• TASK PROMPT: Make a word-for-word copy of the entries below from their first line through the line with "8/9（日）猿庫の泉 「うめたちあき 童謡・抒情歌ミニライブ」 (116, 1430)", and add nothing.

----------------------------------------

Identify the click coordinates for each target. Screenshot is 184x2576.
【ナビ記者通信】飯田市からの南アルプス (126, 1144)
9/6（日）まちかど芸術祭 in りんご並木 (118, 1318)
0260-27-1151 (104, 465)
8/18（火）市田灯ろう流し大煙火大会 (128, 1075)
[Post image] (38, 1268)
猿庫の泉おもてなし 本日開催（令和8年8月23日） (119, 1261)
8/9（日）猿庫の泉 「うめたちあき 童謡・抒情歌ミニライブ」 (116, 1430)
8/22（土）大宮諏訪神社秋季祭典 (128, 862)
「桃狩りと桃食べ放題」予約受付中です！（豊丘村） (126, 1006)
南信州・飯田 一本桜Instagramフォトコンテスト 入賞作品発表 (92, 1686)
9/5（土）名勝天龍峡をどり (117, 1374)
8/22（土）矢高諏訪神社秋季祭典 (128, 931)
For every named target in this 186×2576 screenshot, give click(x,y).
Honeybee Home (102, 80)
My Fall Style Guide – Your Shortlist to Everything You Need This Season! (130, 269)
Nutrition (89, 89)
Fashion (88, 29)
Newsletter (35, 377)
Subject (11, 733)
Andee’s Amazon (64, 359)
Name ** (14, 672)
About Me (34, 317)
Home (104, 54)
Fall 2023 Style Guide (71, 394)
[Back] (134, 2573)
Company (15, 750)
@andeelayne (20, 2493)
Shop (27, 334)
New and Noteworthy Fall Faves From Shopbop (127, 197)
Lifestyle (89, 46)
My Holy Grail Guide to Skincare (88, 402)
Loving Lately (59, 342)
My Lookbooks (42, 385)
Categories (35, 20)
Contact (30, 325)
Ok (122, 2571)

----------------------------------------

• ANSWER:
Identify the click coordinates for each target. Screenshot is 184x2576.
【ナビ記者通信】飯田市からの南アルプス (126, 1144)
9/6（日）まちかど芸術祭 in りんご並木 (118, 1318)
0260-27-1151 (104, 465)
8/18（火）市田灯ろう流し大煙火大会 (128, 1075)
[Post image] (38, 1268)
猿庫の泉おもてなし 本日開催（令和8年8月23日） (119, 1261)
8/9（日）猿庫の泉 「うめたちあき 童謡・抒情歌ミニライブ」 (116, 1430)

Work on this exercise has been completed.